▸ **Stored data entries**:
================================

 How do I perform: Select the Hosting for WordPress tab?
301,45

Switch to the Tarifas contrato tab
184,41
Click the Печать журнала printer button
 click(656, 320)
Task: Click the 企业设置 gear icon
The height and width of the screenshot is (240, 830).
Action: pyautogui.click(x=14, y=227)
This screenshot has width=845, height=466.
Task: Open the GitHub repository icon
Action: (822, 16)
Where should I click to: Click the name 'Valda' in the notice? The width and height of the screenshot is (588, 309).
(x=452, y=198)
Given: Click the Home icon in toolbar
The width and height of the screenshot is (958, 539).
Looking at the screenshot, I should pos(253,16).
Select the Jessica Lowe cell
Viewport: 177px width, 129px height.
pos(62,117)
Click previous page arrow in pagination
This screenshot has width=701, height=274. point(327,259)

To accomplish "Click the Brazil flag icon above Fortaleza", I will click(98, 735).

================================

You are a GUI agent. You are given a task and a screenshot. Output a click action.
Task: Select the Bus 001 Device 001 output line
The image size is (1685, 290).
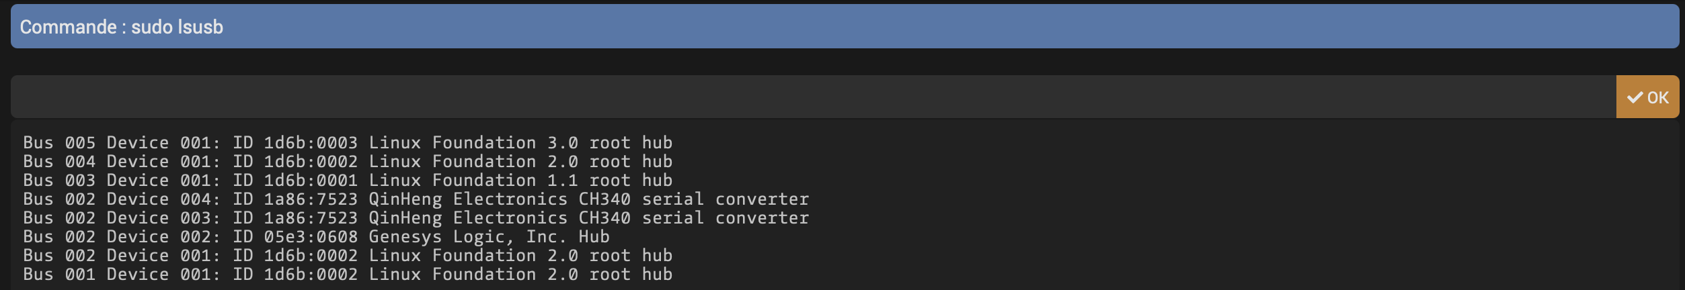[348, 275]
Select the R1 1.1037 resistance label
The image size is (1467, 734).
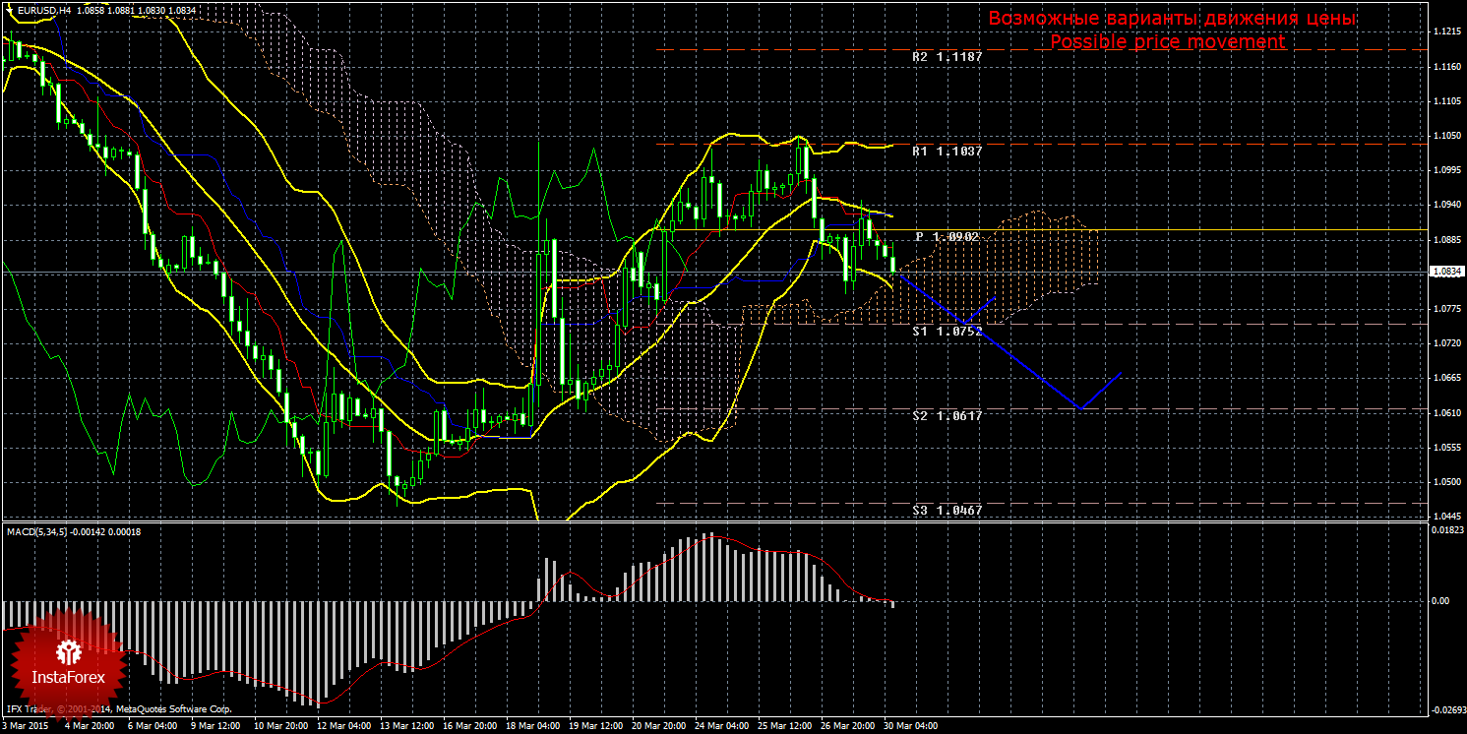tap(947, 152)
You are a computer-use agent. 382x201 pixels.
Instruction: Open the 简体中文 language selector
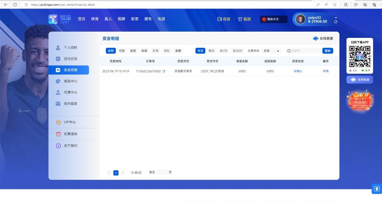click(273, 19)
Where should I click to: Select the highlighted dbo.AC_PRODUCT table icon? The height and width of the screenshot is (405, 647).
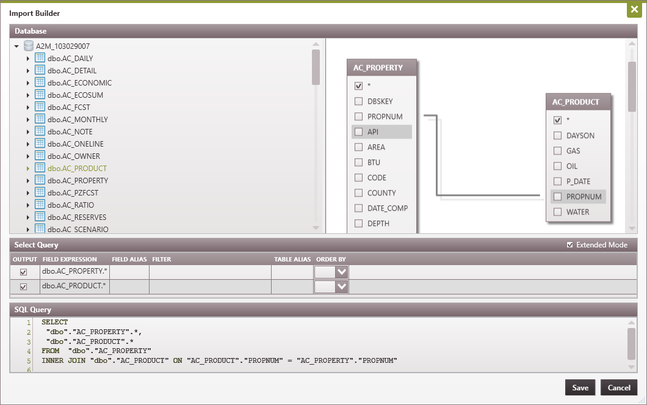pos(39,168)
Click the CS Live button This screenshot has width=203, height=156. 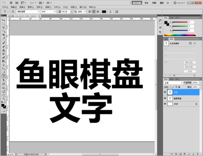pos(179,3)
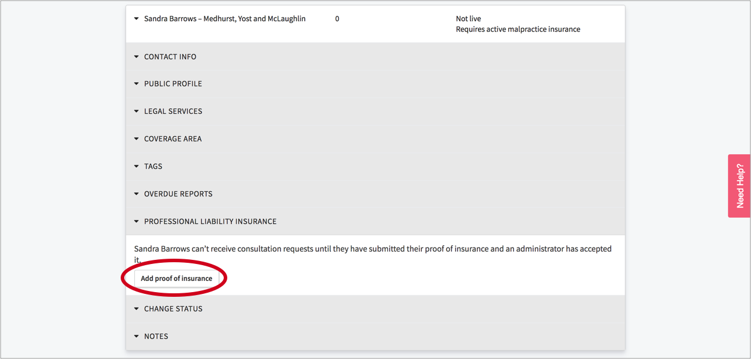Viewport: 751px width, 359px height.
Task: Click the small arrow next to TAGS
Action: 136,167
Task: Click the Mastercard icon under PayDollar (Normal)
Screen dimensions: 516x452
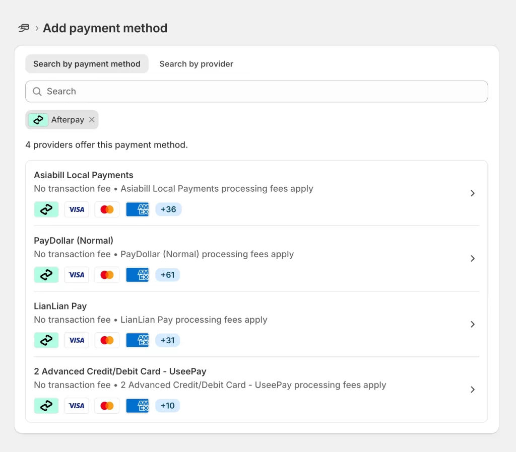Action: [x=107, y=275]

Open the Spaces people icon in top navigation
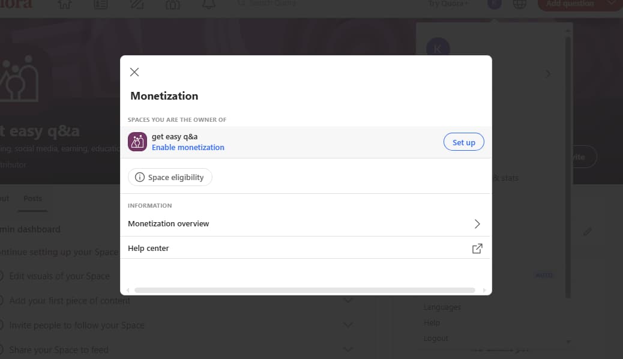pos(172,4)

================================

▸ **Assigned task**: In the records shown above, how many lines include the word "agent"? Answer with the number only.

▸ **Answer box**: 2